あの戦闘でさえあいつは本気ではなかったにちがいない――あの戦闘であの男ははじめから自分を殺すつもりがなかった、ただ戦意を喪失させることだけが目的だったんだから、と桐也は考え、いまさらながらよくなにも失わずにあの場面を切り抜けられたものだと思う。
あの場所なら、なにかを――玲亜を失ったとしても、おかしくはなかったのだ。
「話を戻しますが――」
とヨルバは言って、
「私たちは時空魔砲を使った魔砲師を追っています。妖精王さま、その魔砲師がどこのだれなのか、そしてどこにいるのかを教えていただけませんか。魔砲に関することであなたが知らないことはなにもないはずです」
「妖精王さんって、ただのエロいおねーさんじゃなかったんだ、やっぱり」
「ただのエロいおねーさんだと思ってたほうがびっくりだけど」
リクが小声で呟き、まったくだというようにソフィアがうなずく。
「妖精王といえば、そのとてつもない魔砲師と同じ力を持った存在なんだよ」
「同じ力って――四つの元素を同時に操れるってこと?」
「いかにも」
妖精王はそう言って、褒め称えてもよいぞ、と胸を張った。
たしかにすごい存在にはちがいないのだが、そのあとの態度がどうも子どもじみていていまいち信用しきれない桐也ではある。

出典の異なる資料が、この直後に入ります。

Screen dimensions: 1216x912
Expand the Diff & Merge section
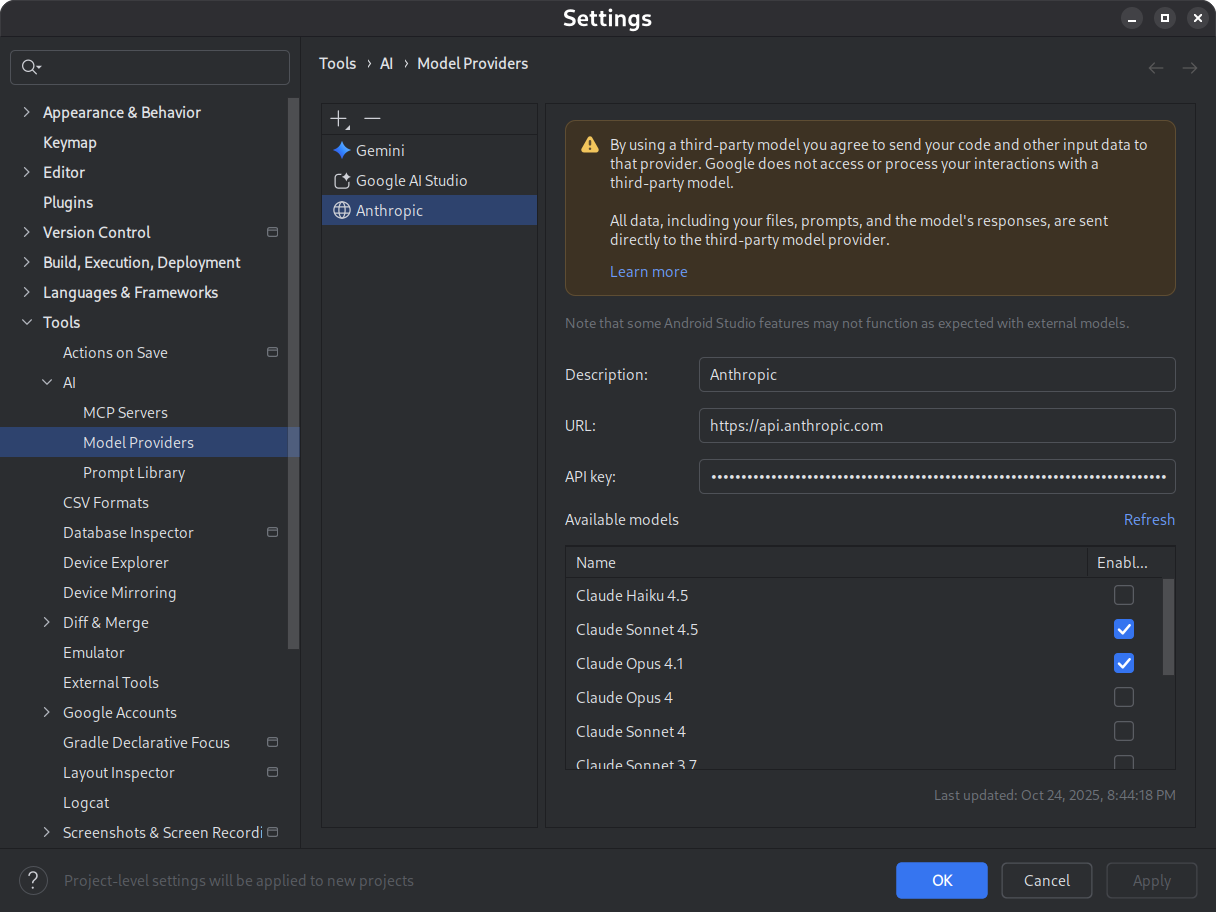pos(47,622)
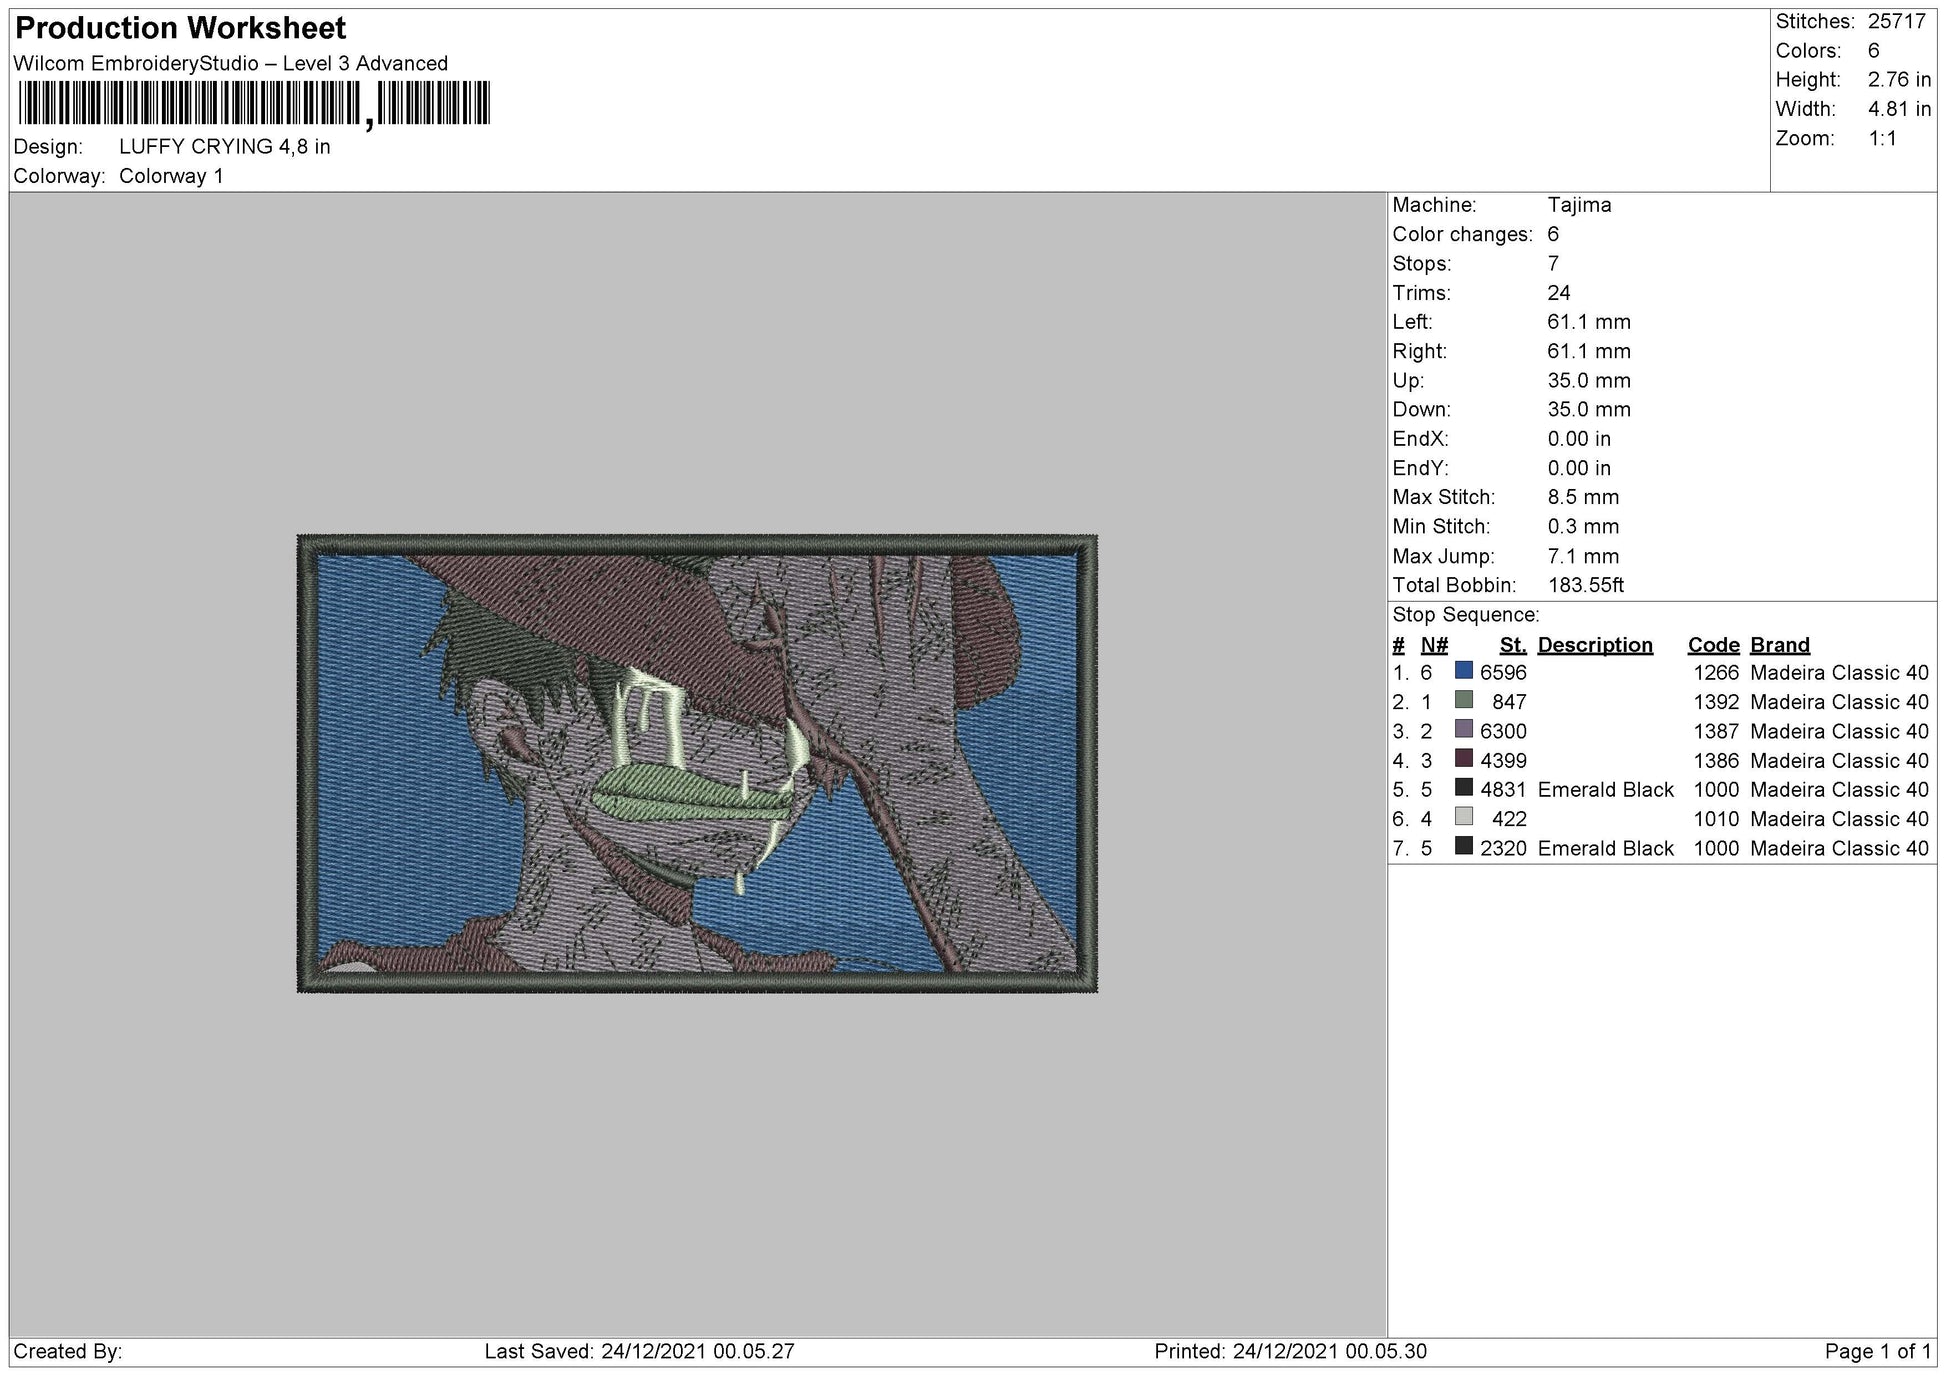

「というよりも、儂はその元素そのものだからの。操る、操らぬという以前に、儂こそがその元素であり、四つの元素というのが儂のことなのだ」
「う、またよくわかんないこと言う……もっとわかりやすく言ってよー」
「むう、要するにだの、儂は世界を構成する四つの元素が意思を持った存在だということだ。ま、すこしちがうが、おまえに理解できるのはこれが精一杯だろう」
「とんでもないレベルの天才魔砲師が必死にやってやっと四つの元素を操れるところを、妖精王さまは昼寝をしながらでも同じように四つの元素を操れるってことさ」
リクが補足し、それで玲亜もようやく妖精王という存在の異次元さが理解できたらしく、自分の真上に浮遊している姿を見上げてはあと息をついた。
「それだけの力を持った妖精王さまなら、時空魔砲を使った魔砲師の痕跡をよりはっきりと捉えられるはずです。どうか私たちのためにその魔砲師を探っていただけませんか」
ヨルバの言葉に妖精王はふむとうなずき、たしかに、と続けた。
「儂ならばその魔砲師を捉えることができるだろう。魔砲は必ず妖精界に影響を与える。その影響を辿れば魔砲師自身に行き着くが――しかし、いまはそれができぬ」
「なぜです? 私たちに協力はできないということですか」
「協力する理由がない、ということでもある。その魔砲師がどうなろうと、儂には関係がない。そやつが妖精界を破壊しようとでも企んでいるのならことだが、そういうわけでもなかろう。ならばなぜ、妖精王の儂が、人間どもの願いを聞かねばならぬ」
それは、とヨルバが言葉に詰まる。
桐也は思わず頭上を仰いだ――そこにいるのが先ほどまでの人懐っこい妖精王と同じ存在なのか信じられない気持ちだった。
妖精王は澄ました顔でヨルバを見ている。
ヨルバははじめて悔しげに顔を歪めた。
自分の考えが甘かった、というように。
それを見てから、妖精王はにやりと笑って、言った。
「――と、まあ、本来であれば言うところだがの。いまはすこし事情がちがう」
「事情?」
「実を言えば、儂はいま、力のほとんどを封じられておる。封じたのは二百年ほど前のこしゃくな魔砲師だったが――そのせいで妖精界の痕跡を辿ることすらおぼつかぬ。レイアに呼び出されたのもそれが影響しておるのだろう。本来であれば小娘ひとりで呼び出せるような儂ではない――優秀な魔砲師を二千ほど連れてこなければならぬ。だから、おまえの望むようにはできぬ。そもそもいまの儂にそれだけの力はない」
「……では」
「だから、交換条件としよう」
妖精王は宙を漂いながら、それでもどこか尊大に言った。